The number of bathrooms and bedrooms is more relevant than simply the raw square footage. In other words, a three-bedroom home with 1,200 square feet might be worth more than a two-bedroom home with 1,250 square feet. It also matters where the bedrooms and bathrooms are located – on the main floor or the basement. While finished basements can add value, the amount of that value is less than it is for above-ground living areas. Plus, this greatly varies depending on different regions of the country. In humid areas, below-ground living space isn’t as valuable to homeowners as in dryer areas of the country.
To determine a home’s value using comps, also look at the quality and number of bedrooms and bathrooms. Three-bedroom homes are generally a big plus over two-bedroom homes, but four or five-bedroom homes don’t add as much over a three-bedroom if they are roughly the same size in square footage. Likewise, two bathrooms is a big plus over one bathroom, but three or more don’t add as much value.
When comparing bathrooms, make sure you understand the different types of bathrooms and compare them correctly. A full bathroom includes a shower, bath, toilet and sink. A three-quarter bath has a shower but no tub, plus a toilet and sink. A half bath has a toilet and sink but no tub or shower. A three-quarter- or full-bath create roughly the same value, particularly if another bathroom in the house has a tub. A half bath has less value unless there are enough other bathrooms in the house. Also, a five-piece bath (separate shower and tub) generally wouldn’t add more value than a regular full bathroom with a combination shower and tub.

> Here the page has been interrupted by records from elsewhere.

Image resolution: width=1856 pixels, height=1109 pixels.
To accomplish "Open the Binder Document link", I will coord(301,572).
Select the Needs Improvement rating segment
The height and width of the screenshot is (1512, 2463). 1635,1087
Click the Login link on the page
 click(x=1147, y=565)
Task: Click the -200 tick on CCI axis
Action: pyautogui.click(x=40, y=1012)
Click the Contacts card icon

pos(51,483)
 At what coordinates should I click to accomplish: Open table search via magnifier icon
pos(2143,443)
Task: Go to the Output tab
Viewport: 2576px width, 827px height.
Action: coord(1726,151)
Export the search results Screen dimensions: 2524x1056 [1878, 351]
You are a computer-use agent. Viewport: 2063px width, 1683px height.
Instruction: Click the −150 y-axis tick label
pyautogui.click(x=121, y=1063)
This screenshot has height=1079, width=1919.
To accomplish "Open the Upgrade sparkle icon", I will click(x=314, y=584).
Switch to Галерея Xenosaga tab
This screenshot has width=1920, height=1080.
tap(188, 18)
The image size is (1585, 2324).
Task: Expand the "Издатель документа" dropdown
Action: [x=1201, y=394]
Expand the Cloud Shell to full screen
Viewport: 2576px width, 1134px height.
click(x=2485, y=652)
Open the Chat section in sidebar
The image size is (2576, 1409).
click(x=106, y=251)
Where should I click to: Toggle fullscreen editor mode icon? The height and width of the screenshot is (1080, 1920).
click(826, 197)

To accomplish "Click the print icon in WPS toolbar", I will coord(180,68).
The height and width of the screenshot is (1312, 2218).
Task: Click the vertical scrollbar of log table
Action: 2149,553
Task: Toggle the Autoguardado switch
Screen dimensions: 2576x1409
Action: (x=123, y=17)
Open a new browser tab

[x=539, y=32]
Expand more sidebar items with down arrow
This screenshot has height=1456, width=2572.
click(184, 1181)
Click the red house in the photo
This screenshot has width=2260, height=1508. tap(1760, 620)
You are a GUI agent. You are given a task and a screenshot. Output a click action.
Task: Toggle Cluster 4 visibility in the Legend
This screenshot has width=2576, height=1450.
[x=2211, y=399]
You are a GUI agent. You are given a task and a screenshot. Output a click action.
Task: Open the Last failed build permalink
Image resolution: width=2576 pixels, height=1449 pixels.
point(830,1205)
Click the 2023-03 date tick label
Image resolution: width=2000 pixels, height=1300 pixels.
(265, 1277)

There are other factors to consider that affect the value of a home, but generally you’d give these less weight than the location, size and number of bedrooms and bathrooms. Some houses have one-car or two-car garages, some have carports and others have neither. The garage factors in some value, depending on the rest of the neighborhood. For example, if the neighborhood comps all have two-car garages, this can affect value as much as 10% on the subject property if it only has a one-car garage or no garage. However, if the houses are all small and there’s a mix of garage options, the garage won’t be as big of an issue. Likewise, a four-car garage in a three-car-garage-neighborhood probably won’t count for much either. One exception is with condominium developments. Parking spots or garages are generally sold with condominiums and can have substantial value, particularly in large cities where parking is limited to the street.
In addition to looking at properties sold in your target area, you need to look at properties that are for sale. While asking prices are not sold prices, it will give you an idea where your local market is heading – up or down. Also, keep in mind that if your strategy is to flip the property, the properties for sale are your direct competition and thus the asking prices are very relevant. For example, if you find properties that have sold for $150,000 but the current inventory on the market is prices at $140,000, the asking prices of your competition become just as relevant, if not more, as the sold prices of other homes.
If you regularly invest in the same neighborhood, take some time to build yourself a “due diligence” notebook of properties that have sold, are under contract and are for sale within your area. Have your check the MLS every week for new listings and sold properties so that your information is constantly up to date. Remember, you are only as good as your data, and the more information you have, the more accurate your values will be!